Start
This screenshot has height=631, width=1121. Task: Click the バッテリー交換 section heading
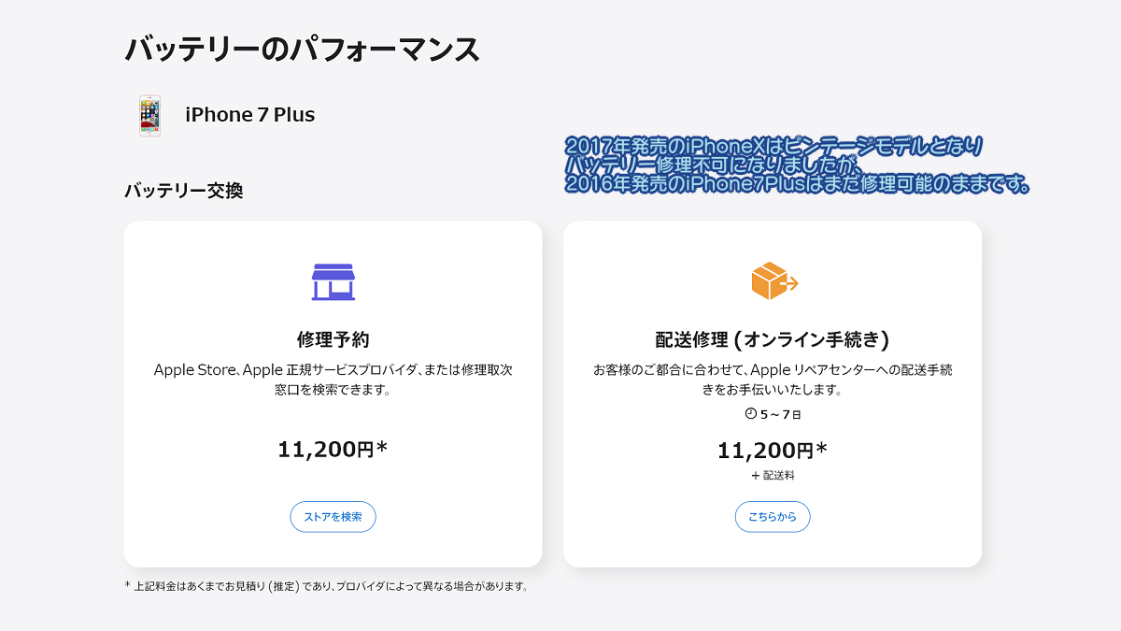(x=184, y=191)
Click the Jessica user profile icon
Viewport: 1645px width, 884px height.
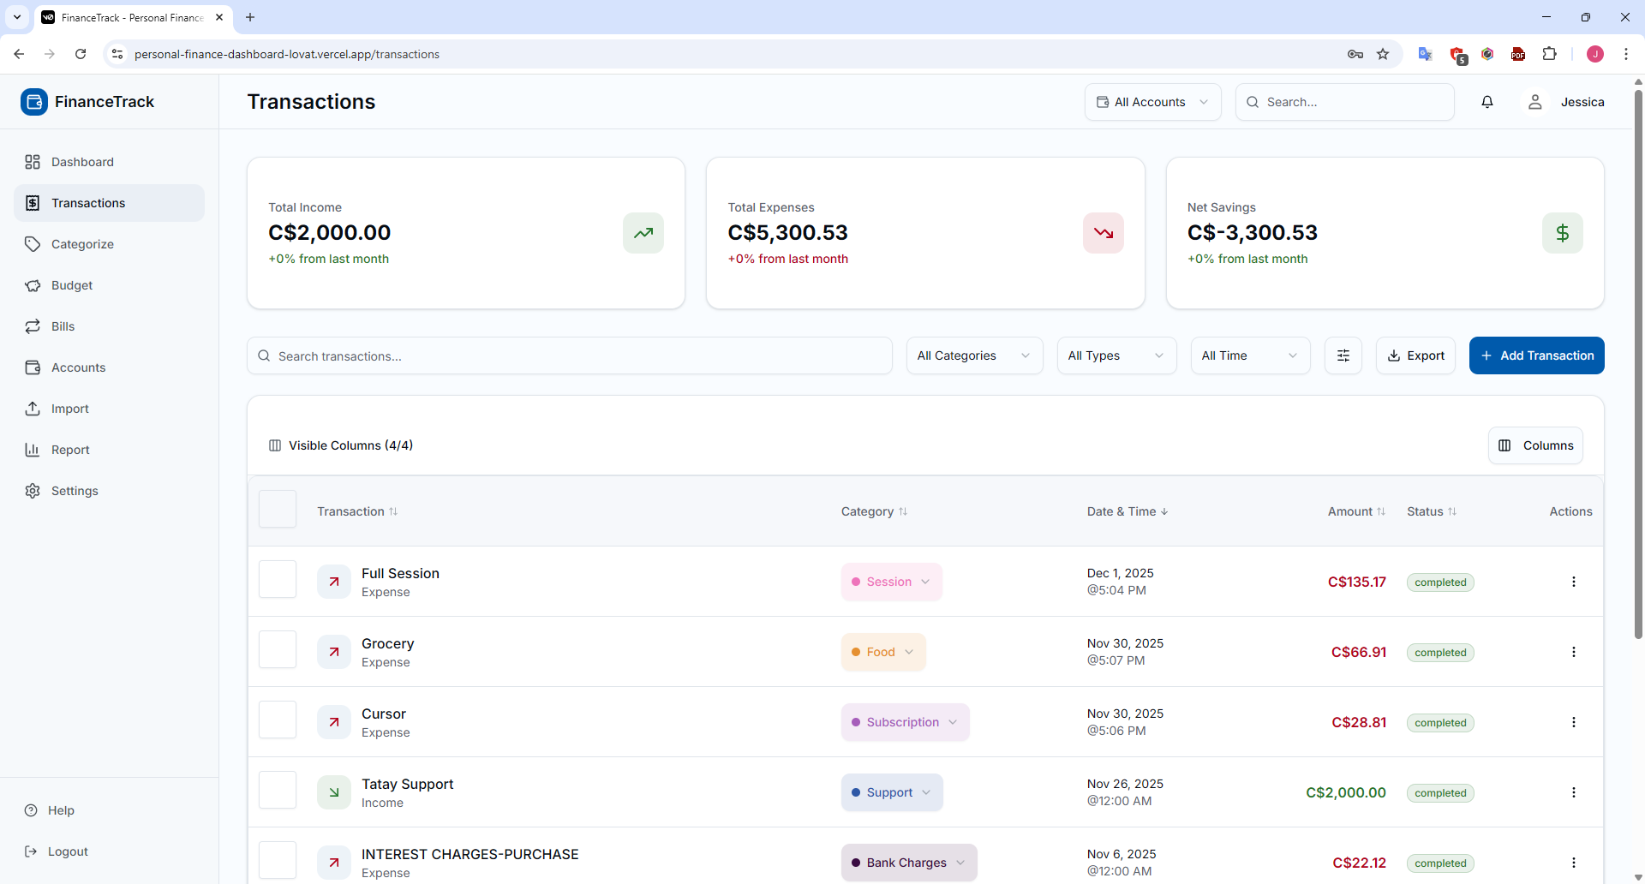point(1535,102)
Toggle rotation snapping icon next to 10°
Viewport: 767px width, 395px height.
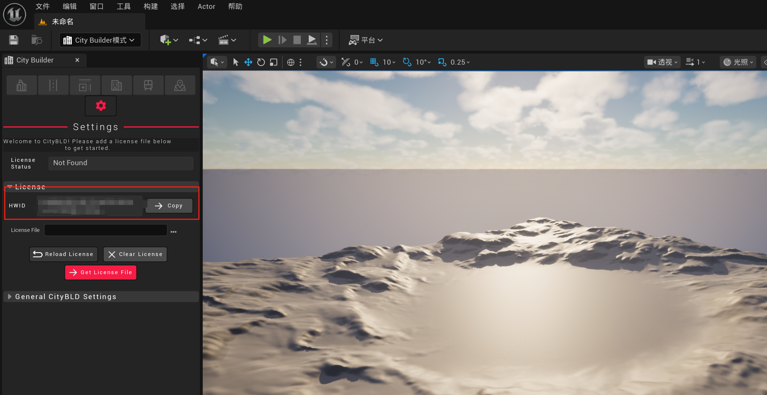[x=407, y=62]
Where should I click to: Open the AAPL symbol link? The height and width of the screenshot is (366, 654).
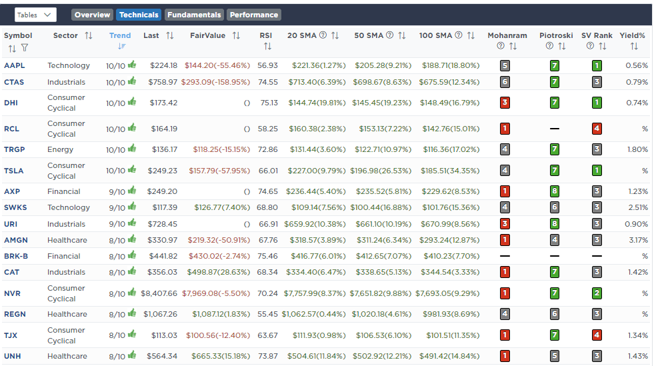coord(15,65)
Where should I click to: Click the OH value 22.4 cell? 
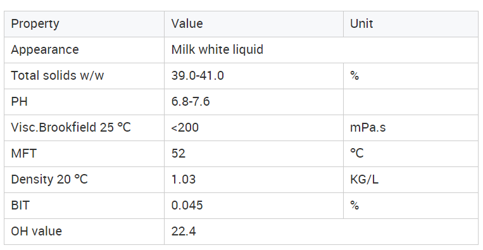tap(322, 232)
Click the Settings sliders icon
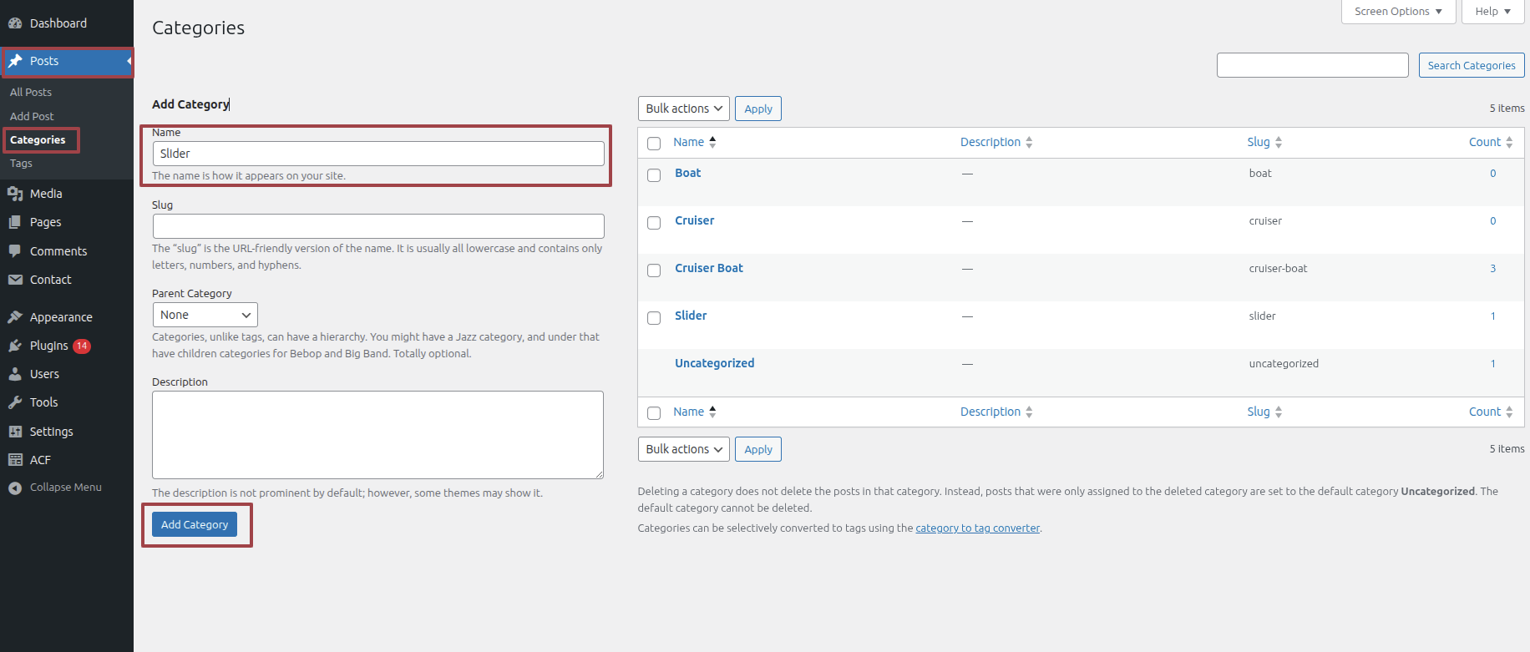Viewport: 1530px width, 652px height. tap(15, 432)
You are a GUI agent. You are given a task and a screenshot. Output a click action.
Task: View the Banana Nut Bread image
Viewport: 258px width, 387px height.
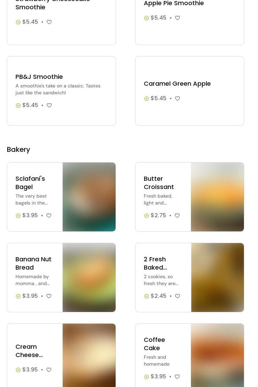click(x=89, y=278)
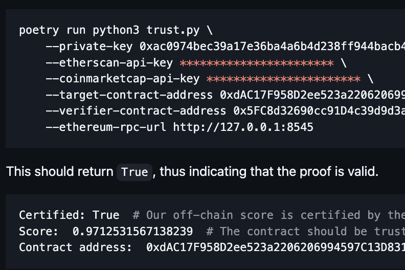This screenshot has height=270, width=405.
Task: Click the http://127.0.0.1:8545 RPC URL
Action: click(243, 127)
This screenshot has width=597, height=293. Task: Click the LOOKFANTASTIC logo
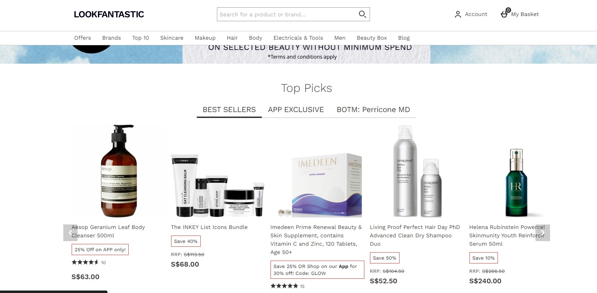coord(109,14)
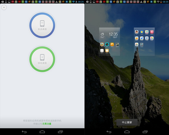Tap the Android back button on right screen
Viewport: 169px width, 135px height.
point(109,132)
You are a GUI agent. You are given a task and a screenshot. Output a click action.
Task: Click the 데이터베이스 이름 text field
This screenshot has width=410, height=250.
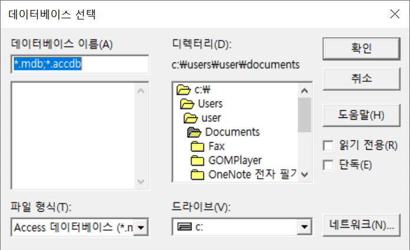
End
Task prompt:
Reproduce all of the material above word for word, leaving out the pictures.

Result:
This screenshot has height=631, width=1121. Task: Click the バッテリー交換 section heading
(x=184, y=191)
Click the Jessica user profile icon
Viewport: 1645px width, 884px height.
point(1535,102)
Toggle rotation snapping icon next to 10°
Viewport: 767px width, 395px height.
[x=407, y=62]
Where should I click to: Open the AAPL symbol link? The height and width of the screenshot is (366, 654).
coord(15,65)
Where should I click to: Click the OH value 22.4 cell? 
tap(322, 232)
Click the Settings sliders icon
Viewport: 1530px width, 652px height. tap(15, 432)
You are a GUI agent. You are given a task and a screenshot. Output a click action.
Task: View the Banana Nut Bread image
Viewport: 258px width, 387px height.
click(x=89, y=278)
This screenshot has height=270, width=405.
Task: Click the http://127.0.0.1:8545 RPC URL
Action: click(243, 127)
This screenshot has width=597, height=293. Task: Click the LOOKFANTASTIC logo
coord(109,14)
Tap the Android back button on right screen
Viewport: 169px width, 135px height.
point(109,132)
You are a GUI agent. You are given a task and a screenshot. Output a click action.
Task: Click the 데이터베이스 이름 text field
This screenshot has width=410, height=250.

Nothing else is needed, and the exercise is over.